Berber Ömer sendromu
İhracatçı şirketlere kaynak aktarımı kararlarını taşeron danışmanlara veya danışmanlık firmalarına vermenin temel sorunlarına değinerek neden derde deva olmadığını tartışıyorduk. Önceki yazılarımda bu sistemlerin iki temel soruya cevap bulamadıklarını yazmıştım: (1) Yetkili firmalar nasıl seçilecek (bunların yetkili olup olmadığına kim nasıl karar verecek?); (2) Firmanın yaptığı iş denetlenecek mi, yoksa bir kere yetkili ilan edildiyse ondan sonra raporu olduğu gibi kabul mü edilecek? Denetlenecekse bunu kim, nasıl yapacak?

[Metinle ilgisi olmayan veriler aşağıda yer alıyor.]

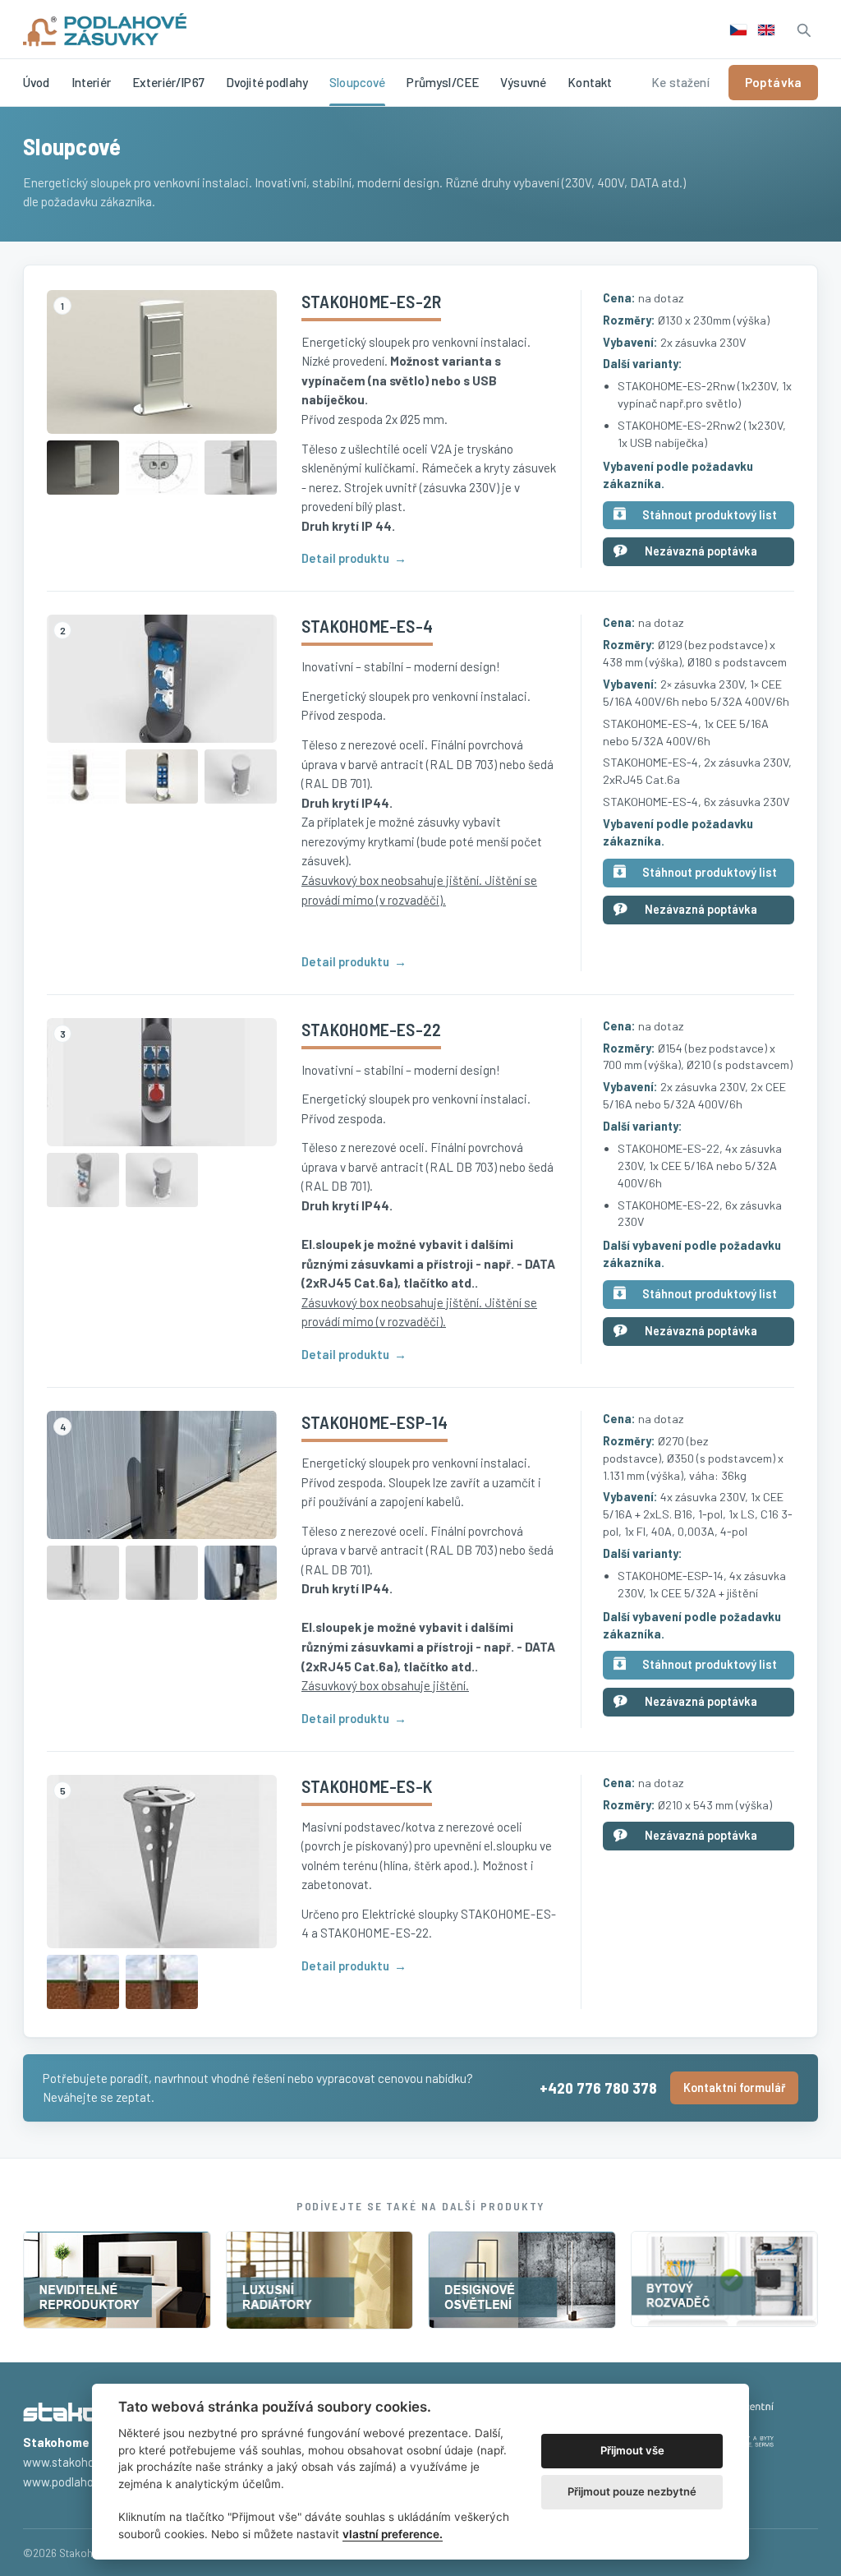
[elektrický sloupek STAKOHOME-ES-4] (162, 776)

Diyelim ki bir ilahi ilham geldi, bir devlet "akredite" danışmanları ve danışmanlık firmalarını seçecek bilge kişiler ve bilgelik buldu. Bu seçim o kadar iyi yapıldı, seçici kurum o kadar kendine güveniyor ki, bunların işlerinin denetlenmesine bile gerek duymadı ve de bu iş kaynak alımı ticaretine dönüşmedi. Yani şirketler "danışman seçiminde bana kaynağı en ucuza getireceğini garanti edersen senle çalışırım" gibi bir kurnazlığa kalkışmadı. Danışmanlar da iyi tıp doktorları gibi hastanın (şirketin) daha iyi olması için neye ihtiyacı olduğunu ciddi ciddi araştırmaya kararlılar. Yani, beş aşağı beş yukarı, elimizde sağlık sektöründe nisbeten iyi çalışan teşhis-reçete-tedavi sistemi gibi bir sistem olduğuna inanıyoruz.

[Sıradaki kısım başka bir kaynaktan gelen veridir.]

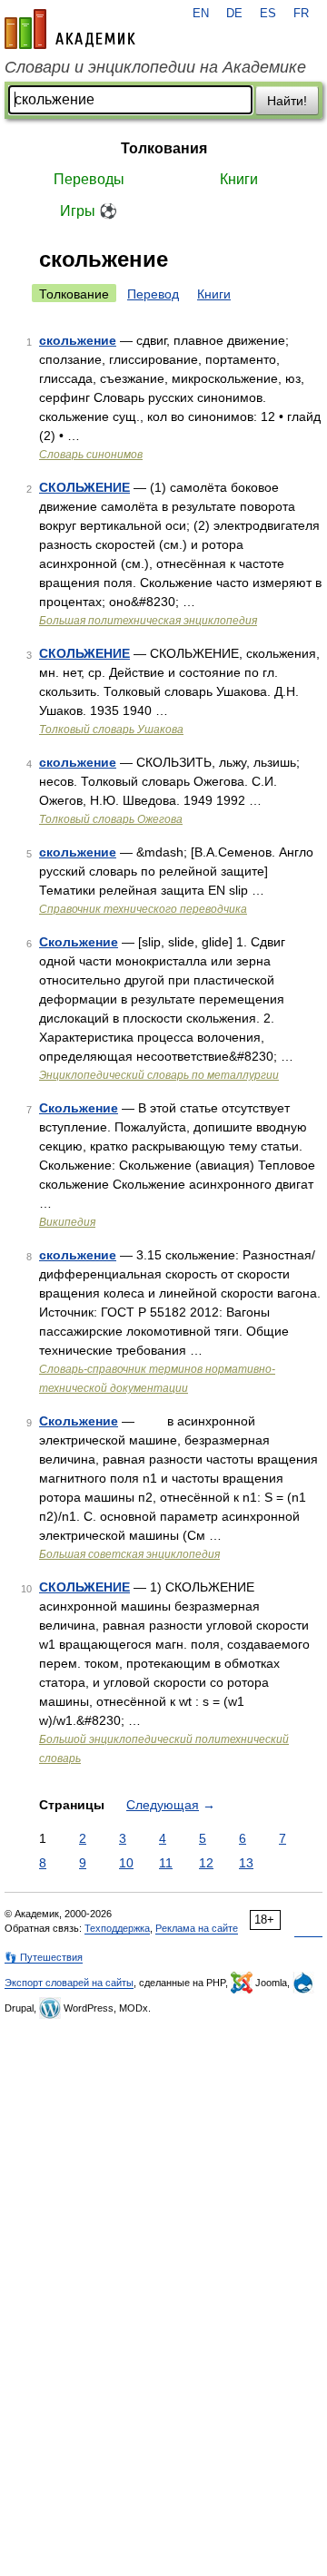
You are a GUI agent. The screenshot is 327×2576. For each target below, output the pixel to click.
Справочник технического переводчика (143, 909)
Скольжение (78, 942)
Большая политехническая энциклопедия (148, 620)
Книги (239, 179)
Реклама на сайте (196, 1928)
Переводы (89, 179)
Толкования (164, 148)
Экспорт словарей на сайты (69, 1982)
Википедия (67, 1222)
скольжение (77, 340)
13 (246, 1863)
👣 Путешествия (44, 1957)
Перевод (153, 294)
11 (166, 1863)
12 (206, 1863)
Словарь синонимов (91, 454)
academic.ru (70, 29)
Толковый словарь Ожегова (111, 819)
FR (301, 13)
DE (234, 13)
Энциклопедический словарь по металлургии (159, 1075)
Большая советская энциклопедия (129, 1554)
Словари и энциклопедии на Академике (155, 67)
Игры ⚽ (88, 211)
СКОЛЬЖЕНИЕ (84, 487)
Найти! (287, 100)
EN (201, 13)
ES (268, 13)
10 (126, 1863)
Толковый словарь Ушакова (111, 729)
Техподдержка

Biz var olduğuna inanıyoruz ama bunun olabilme olsalığı ne kadardır? Tıp doktorları hastaya teşhis koyabilmek için hastayı dinlerler, bir bakarlar, testler verirler, test sonuçlarında normlara uymayan şeyleri saptarlar, bunun ne demek olduğunu düşünürler ve ona göre de teşhis koyarlar. Başka bir deyişle yöntemleri dünyanın her tarafında aynıdır. Testler de hemen hemen aynıdır. Uğraştıkları şey de aynıdır. Önce insan insandır. Her yerde aynıdır. Anatomisi de aynıdır fizyonomisi de, kimyası da. Onun için tıp tahsilinde dünyanın her tarafında anatomi dersleri aynıdır. Her doktor aynı şeyi bilir aynı modelden hareket eder. Her şeyin yeri bellidir. Bu şeylerin norm dışı olup olmadığının aranacağı yerlerde hemen hemen bellidir. Hiç bir doktor adamın kalbini topuğunda, kan şekerini göz yaşında aramaz.

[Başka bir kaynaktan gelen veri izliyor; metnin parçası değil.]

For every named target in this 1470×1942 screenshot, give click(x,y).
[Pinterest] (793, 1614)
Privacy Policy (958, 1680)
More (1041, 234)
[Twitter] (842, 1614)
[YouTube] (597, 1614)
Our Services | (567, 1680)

Elbette teşhis becerisi konusunda her doktor aynı değildir. Elbette doktorlar diğer meslekdaşlarının teşhislerine katılacak diye bir zorunluluk altında da değillerdir. Ama rahatlıkla konuşabilirler. Anlaşırlar anlaşamazlar ama aynı lisanı bildiklerinden rahatlıkla konuşabilirler. Konsültasyon denilen şey budur. Internet sayesinde bu konsültasyonlar artık ülkeler arasında ana dilleri ayrı doktorlarlarca yapılabiliniyor.
Şimdi gelelim işletme doktorlarına. Nereye varmak istediğimi herhalde anladınız. Daha işletme, işletmeci, işletme danışmanı gibi terimleri bile tanımlayamamış bir çalışma kolunda, herkesin primadonnalık iddiasında bulunduğu bu sahada bu tür bir yaklaşım birliği beklemek ham hayaldir. Her işletmeci kendi modelini seçer, her işletme danışmanı başkasının seçtiği modeli kullanmamaya çalışır. Hemen hemen her işletme danışmanı veya danışmanlık şirketi kendisini "denenmiş!?" yöntemler pazarlama zorunluluğunda hissettiği için yurt dışından bir firmanın temsilciliğini almaya çalışır, alamazsa kılıfına uydurur. Ortalık "model" ve "yöntem" dolar. Bir süre sonra da moda neyse o model lehine eski bırakılır yeni bir modelle pazara çıkılır. Bir ara ortalığı silip süpüren "re-engineering" firmalarından şimdi kaç tane kaldı bilmiyorum. Her danışman en iyisini bilir, hiç bir danışman başkasının yaptığı işi beğenmez.
'Berber Ömer' sendromu dediğim bu şey işletmecilik danışmanlığında yaygındır. Ne zaman seyahate çıksam ve ne zaman bir saç traşı ile Türkiye'ye dönsem, benim kırk yıllık berberim Ömer bir araba laf ederek o berberlerin aslında nalbur olduklarını, traş nedir bilmediklerini, benim traşımı düzeltmekten bıktığını ve traşımı düzeltmenin neden yeni bir kafa yapmak kadar zor olduğunu anlatır ve oralarda asla traş olmamamı, makinaya vurdurmamı tembih eder. Peru'dan Filipinlere, daha Ömer'e berber beğendiremedim.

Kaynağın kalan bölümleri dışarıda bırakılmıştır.